The Catalan identity and Catalonia

The Catalans are the people who live in the territories of Spain in the autonomous-historical region called Catalonia. Their significance for the Spanish inner politics can be understood as the best if we know that Catalonia (Catalunya) is being since 1975 the most politically and economically powerful autonomous self-governed region in the Kingdom of Spain – during the last 20 years, basically, a kind of “a state within the state”. As a matter of fact, the Catalans are the most integrated ethnohistorical groups of Spain together with Basques.[i]

What makes the Catalans so interlinked could be understood if we know how the Catalans historically understand the concept of group identity. First of all, they identify a Catalan as “a Catalan is whoever lives and works in Catalonia”, and “a Catalan is whoever speaks Catalan.” [ii] These explanations indicate that both hereditary and by converting everybody could be a Catalan what, practically means that a Catalan ethnonational identity is founded on both political (French) and linguistic-cultural (German) concepts or models.[iii] In short, according to French model, ethnonation is made by all people who want to live together in a single (national) political entity (autonomous region, province or state), while, according to German concept, persons speaking the same language, adhering to the same religion, or with the same history and culture are the people in ethnonational sense. However, it is obvious in Catalan case that a common culture and especially the language are creating the fundamental framework of ethnonational identity: “Nobody will be a Catalan until he speaks like us until he makes our needs his own[iv]. This indicates that a struggle is needed to get a Catalan identity and it is believed that the people will hardly give up their already achieved identities after that effort.

It is seen that the language is the hallmark of integration in Catalonia but not the only one. People who convert to Catalan participate in a popular culture of the Catalans too. This means not only the linguistic but also the traditions and habits of the Catalans are imposed on the newcomers who, all together, have a sacred task of Catalan nationalism expressed as:

“Nationalism is the will to have a particular way of being and the possibility to build up one’s own country”… “Our [Catalan] identity as a country, our will to be, and our perspectives for the future depend on the preservation of our language”… “It is the task of all those who live in Catalonia to preserve its personality and strengthen its language and culture”.[v]

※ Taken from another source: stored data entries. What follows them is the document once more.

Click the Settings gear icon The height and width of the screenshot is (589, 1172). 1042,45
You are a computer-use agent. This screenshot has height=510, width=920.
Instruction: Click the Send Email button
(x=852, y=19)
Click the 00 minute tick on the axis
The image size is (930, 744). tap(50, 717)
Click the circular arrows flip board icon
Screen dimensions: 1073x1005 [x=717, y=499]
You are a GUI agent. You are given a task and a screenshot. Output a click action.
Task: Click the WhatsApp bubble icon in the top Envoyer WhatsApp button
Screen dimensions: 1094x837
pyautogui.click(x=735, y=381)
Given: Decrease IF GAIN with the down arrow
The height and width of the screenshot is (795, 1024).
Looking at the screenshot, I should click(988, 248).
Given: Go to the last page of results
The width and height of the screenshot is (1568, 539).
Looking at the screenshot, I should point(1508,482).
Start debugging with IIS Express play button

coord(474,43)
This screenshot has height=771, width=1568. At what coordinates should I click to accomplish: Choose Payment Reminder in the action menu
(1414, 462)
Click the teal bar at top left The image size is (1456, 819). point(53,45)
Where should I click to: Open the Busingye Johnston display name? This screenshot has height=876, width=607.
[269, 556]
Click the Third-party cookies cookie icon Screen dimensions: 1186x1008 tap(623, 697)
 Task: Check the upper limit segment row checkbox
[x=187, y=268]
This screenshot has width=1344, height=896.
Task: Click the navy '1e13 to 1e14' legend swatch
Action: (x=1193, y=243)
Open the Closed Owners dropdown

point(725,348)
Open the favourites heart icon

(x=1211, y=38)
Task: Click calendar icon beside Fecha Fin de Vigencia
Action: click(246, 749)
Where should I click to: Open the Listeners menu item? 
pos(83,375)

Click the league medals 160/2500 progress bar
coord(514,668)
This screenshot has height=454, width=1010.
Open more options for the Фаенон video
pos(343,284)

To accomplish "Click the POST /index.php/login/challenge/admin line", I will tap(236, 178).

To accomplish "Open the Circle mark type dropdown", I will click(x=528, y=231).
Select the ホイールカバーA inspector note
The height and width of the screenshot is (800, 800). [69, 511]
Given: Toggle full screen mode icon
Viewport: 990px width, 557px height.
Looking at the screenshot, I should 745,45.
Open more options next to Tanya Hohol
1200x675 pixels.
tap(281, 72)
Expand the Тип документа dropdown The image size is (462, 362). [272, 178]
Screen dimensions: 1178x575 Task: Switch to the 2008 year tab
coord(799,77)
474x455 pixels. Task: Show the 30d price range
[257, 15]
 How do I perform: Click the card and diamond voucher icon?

All the factors creating a common ethnonational identity mentioned above show that the consciousness of Catalan identity is taught to all newcomers and exercised by both old and new citizens in order to make Catalonia as stronger as political unity and the Catalans as stronger as an ethnonational society. In essence, a cultural nationalism as a form of nationalism that places primary emphasis on the regeneration of the nation as a distinctive civilization rather than on self-determination is becoming a fundamental cement of Catalan group identity.

Catalonia is not Spain
Barcelona football fans make their feelings known about Catalan independence at a game on October 18, 2017

Cultural nationalism is, however, usually backed by ethnic but not civic nationalism. Ethnic nationalism emphasizes the organic and ethnic unity of the nation while civic nationalism allows respect for ethnic and cultural diversity that does not challenge core civic values. In other words, Catalan ethnonational identity is based on ethnic or ethnocultural nationalism which naturally is struggling for the realization of its basic political principle – national self-determination or the principle that the ethnonation has to be a sovereign political entity. National self-determination, therefore, implies the idea of national independence what means the creation of an independent national state. In practice, such principle and politics based on it brought Catalonia to direct political conflict with the central authorities in Madrid and with the rest of Spain – a country which was never properly united since its foundation in 1479.

The factor of history

As a matter of historical fact, the Catalonian region always struggled with the central government of Spain for several reasons among them the most important are:

  1. Catalonia was economically the most developed and industrialized region of Spain, having at the same time significant economic sources but feeling to be financially exploited by Madrid. The Catalan industrial, financial, and commercial élites identified the landowning and financial interests from Castilla and Madrid as responsible for all the ills of Spain, and time to time the attempts to tax the profits of neutrality was resisted by Catalan industrialists as Madrid’s attack on their liberties.[vi]
  2. The Catalans developed the highest degree of the spirit of ethnonational unity in Spain and, therefore, they always understood themselves to be spiritually superior in comparison to all other administrative-historical regions of Spain.
  3. Catalonia, in fact, together with Castilla is a founder of the state of Spain in 1479 (under the historical name of Aragón) giving to the Kingdom of Spain the king and subsequently Catalan regional autonomy together with Catalan ethnic nationalism are seen as the measures to preserve historical identity of the region.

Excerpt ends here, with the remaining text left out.